The microbial community count was based on the method of Zeng Tairu et al. [21]. The specific method was as follows: the 20 g sample was mixed into 180 mL sterile saline (0.85% NaCl), placed on a 4 °C shaker for 1 h, then filtered, and then serial dilution was performed from 10−1 to 10−7. Enterobacter were cultivated on Violet Red Bile Agar (Difco, Hopebil, Qingdao, China) and counted after 24 h of aerobic growth at 37 °C. Lactic acid bacteria were cultured on De Man, Rogosa, and Sharpe agar (Difco, Hopebil, Qingdao, China) and counted after 48 h of anaerobic growth at 37 °C. Molds and yeasts were determined by Potato Glucose agar (Difco, Hopebil, Qingdao, China) and counted after 72 h of aerobic growth at 28 °C. Yeasts and molds were distinguished by colony appearance and cell morphology observation.

2.4. Statistical Analyses

The data were collated and calculated using Excel 2019; the results of the microbial plate smear counts needed to be converted into log10 cfu/g of FM before statistical analysis.

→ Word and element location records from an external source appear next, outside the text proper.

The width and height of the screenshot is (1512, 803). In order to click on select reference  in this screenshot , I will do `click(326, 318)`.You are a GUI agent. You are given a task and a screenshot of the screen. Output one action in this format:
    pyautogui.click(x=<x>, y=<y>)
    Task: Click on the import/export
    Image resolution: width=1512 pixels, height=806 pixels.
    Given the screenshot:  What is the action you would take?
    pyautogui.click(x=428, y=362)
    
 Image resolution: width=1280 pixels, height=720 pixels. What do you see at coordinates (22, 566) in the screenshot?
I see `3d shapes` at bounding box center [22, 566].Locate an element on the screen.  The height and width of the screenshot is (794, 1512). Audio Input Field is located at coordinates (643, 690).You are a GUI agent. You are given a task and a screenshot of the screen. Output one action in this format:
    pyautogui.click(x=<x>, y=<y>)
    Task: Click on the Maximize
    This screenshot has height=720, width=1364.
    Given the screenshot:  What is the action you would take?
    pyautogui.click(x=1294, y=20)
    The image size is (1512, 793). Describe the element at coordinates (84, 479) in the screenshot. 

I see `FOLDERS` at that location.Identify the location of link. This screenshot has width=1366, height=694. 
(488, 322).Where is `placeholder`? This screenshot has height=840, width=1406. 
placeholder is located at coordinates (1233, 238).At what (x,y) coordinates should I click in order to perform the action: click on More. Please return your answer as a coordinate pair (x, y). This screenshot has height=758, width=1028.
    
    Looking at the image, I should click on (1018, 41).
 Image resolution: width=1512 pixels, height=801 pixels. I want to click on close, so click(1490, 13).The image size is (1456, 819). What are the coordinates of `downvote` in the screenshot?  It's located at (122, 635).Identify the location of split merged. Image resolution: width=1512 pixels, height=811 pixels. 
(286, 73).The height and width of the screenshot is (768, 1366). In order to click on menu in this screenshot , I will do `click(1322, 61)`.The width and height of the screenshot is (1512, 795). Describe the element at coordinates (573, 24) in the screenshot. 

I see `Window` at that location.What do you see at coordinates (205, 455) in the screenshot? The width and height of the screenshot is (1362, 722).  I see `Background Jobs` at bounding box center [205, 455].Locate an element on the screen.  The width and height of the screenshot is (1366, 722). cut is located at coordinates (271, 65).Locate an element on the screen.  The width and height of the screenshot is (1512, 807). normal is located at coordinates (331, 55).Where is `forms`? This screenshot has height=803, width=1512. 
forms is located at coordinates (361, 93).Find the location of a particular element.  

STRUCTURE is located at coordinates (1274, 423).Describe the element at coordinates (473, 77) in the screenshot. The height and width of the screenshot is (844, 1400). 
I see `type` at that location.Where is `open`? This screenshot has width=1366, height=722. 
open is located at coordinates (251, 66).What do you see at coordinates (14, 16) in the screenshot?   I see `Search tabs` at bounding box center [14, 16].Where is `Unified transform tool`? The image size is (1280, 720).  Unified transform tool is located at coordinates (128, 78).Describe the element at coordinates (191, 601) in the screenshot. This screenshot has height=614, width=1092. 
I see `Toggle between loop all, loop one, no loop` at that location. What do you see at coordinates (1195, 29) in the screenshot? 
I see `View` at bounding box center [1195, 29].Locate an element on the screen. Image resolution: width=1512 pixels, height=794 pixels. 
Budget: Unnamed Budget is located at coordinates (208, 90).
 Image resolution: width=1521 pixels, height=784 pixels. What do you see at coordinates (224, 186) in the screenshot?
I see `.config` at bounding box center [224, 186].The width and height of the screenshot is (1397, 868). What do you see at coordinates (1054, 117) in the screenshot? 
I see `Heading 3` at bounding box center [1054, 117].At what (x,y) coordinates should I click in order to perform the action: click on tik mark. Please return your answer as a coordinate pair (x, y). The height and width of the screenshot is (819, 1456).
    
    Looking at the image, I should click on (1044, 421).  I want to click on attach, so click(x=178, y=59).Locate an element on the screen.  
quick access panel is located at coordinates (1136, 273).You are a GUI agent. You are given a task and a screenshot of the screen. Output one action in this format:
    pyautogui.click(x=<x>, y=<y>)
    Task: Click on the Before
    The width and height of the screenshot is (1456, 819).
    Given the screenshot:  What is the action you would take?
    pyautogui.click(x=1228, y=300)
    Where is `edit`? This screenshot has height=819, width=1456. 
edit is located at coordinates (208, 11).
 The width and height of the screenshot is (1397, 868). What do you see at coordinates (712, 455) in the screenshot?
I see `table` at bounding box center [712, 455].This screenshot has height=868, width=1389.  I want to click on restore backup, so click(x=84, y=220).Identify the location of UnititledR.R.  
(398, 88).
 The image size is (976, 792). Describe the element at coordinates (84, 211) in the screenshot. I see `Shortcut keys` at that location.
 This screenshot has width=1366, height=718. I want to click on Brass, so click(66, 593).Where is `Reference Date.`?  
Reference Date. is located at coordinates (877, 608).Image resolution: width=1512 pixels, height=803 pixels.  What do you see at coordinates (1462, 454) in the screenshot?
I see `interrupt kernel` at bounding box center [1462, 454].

The one-way ANOVA and multi-way ANOVA were performed using SPSS 27.0 for the additives and materials. Duncan’s multiple tests were used to compare the mean values of the different chemical compositions and the fermentation qualities of the silage. Results were expressed as mean ± standard deviations. Significant differences existed if the probability level was below 0.05.
In order to comprehensively evaluate the effects of different lactic acid bacteria additives on the silage quality of oats and common vetch silage, the membership function value method was used to analyze the measured indexes [20], in which dry matter, crude protein, water-soluble carbohydrate, lactic acid, acetic acid, and lactic acid bacteria were considered as positive indicators, and neutral detergent fibers, acid detergent fibers, pH, ammonia nitrogen/total nitrogen, butyric acid, and yeasts were considered as negative indicators. The values of the membership function of the individual indicators of the different treatments were calculated separately, and then the average membership function value of each treatment was calculated; the larger the value, the better the quality of the silage. The membership function value formula is as follows:
X µ 1 = X X m i n X m a x X m i n (positive correlation);
X(µ2) = 1 − X( µ 1 ) (negative correlation);
Xµ: the membership function value of a silage treatment under an additive;
X: the measured value of an index for a silage treatment;
Xmin and Xmax: the minimum and maximum values of an indicator in all processes, respectively.

3. Results

3.1. Fermentation Quality of Oat and Common Vetch Silage

The fermentation quality of silage treated with different compound lactic acid bacteria additives is shown in Table S2. The material, additives, and their interactions significantly affected the pH, LA, AA, and BA content of the silage (p < 0.05). In comparison with the T1 treatment, the pH of S1, S2, and S3 was significantly decreased in the T2 and T3 treatments (p < 0.05), and the pH was less than 4.2. The AN/TN of all treatments was lower than 28 g·kg−1 DM, and the AN/TN of the S3 treatment was lower than that of the S1 and S2 treatments. Among the S1, S2, and S3 treatments, the contents of LA and AA in the S3 treatment were the highest. Compared with the T1 treatment, the T2 treatment significantly increased the LA content of the silage (p < 0.05), and the S3T2 treatment had the highest LA content of 40.86 g·kg−1 DM (p < 0.05). In addition to the S1T3 treatment, the T2 and T3 treatments significantly increased the AA content of the silage compared to the T1 treatment (p < 0.05), and the S3T3 treatment had the highest AA content of 14.94 g·kg−1 DM. The LA/AA ratio was higher than 2:1 for all treatments throughout the fermentation process. The T2 treatment significantly increased the PA content of the silage (p < 0.05), and the highest PA content was 2.87 g·kg−1 DM in the S2T2 treatment. In this study, the BA content of all treatments was less than 0.9 g·kg−1 DM.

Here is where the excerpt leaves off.